Auparavant vous avez réalisé le documentaire Estamira, qui a reçu plus de 30 récompenses internationales. Comment s’est passée la transition avec la fiction ?
Ça a été un énorme défi. J’étais déjà habitué aux grands plateaux de tournage et aux complications logistiques depuis la production des Tropa de elite, mais c’est très différent du point de vue du réalisateur. Il y a énormément de demandes, d’egos à gérer en plus du sien. Heureusement, j’étais entouré par une équipe très compétente, dont certains que je connaissais des Tropa. Ils m’ont offert une base de travail qui m’a assuré une grande aisance pour cette transition. Ce changement m’a tellement plu que j’ai maintenant commencé à travailler sur un nouveau long-métrage à propos des groupes organisés de hooligans dans le monde du sport. Cela s’appelle No na Garganta, inspiré du livre Entre Derrotas e Vitorias de Raphael Michael, et dont l’écriture du scénario se fait actuellement avec Felipe Bragança. Ce passage du documentaire à la fiction ne s’est pas fait d’un coup. J’adore raconter des histoires, parfois le thème se prête mieux au documentaire, parfois plutôt à la fiction. Ce qui guide mon choix est toujours le sujet.
Pour définir Les Paradis artificiels, vous diriez que c’est…
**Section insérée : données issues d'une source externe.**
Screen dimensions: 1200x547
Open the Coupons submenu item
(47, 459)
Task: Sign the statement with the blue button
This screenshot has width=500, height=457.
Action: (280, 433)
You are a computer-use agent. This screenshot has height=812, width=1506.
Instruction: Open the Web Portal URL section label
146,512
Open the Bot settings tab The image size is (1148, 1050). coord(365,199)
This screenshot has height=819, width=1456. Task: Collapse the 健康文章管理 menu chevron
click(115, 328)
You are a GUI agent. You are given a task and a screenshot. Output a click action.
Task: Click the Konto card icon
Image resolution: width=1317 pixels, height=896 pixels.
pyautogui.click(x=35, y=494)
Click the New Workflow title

Une histoire d’amour, de passion et surtout de relations humaines. A tout cela s’ajoutent la controverse, la sensualité et la synesthésie. Ce n’est pas moralisateur, et encore moins un hymne à la drogue. C’est un film sérieux pour les jeunes et les moins jeunes. En tant que documentariste, je voulais faire un portrait de tout ce que j’ai pu voir et découvrir pendant le travail de recherches, qui m’a conduit lors de nombreux déplacements à des soirées privées et à des fêtes, où je réalisais un grand nombre d’interviews. J’ai parlé à tout le monde afin de comprendre comment un jeune aux multiples expériences vit dans notre monde moderne assez instable. Quelles valeurs, idéologies et représentations adopte-t-il pour éviter de succomber à la course effrénée de la consommation, des relations superficielles et au besoin de vivre intensément et librement dans le temps présent ? En fait, le film ne propose pas vraiment de réponses à ces questions, mais il ouvre la porte à la discussion et à la réflexion.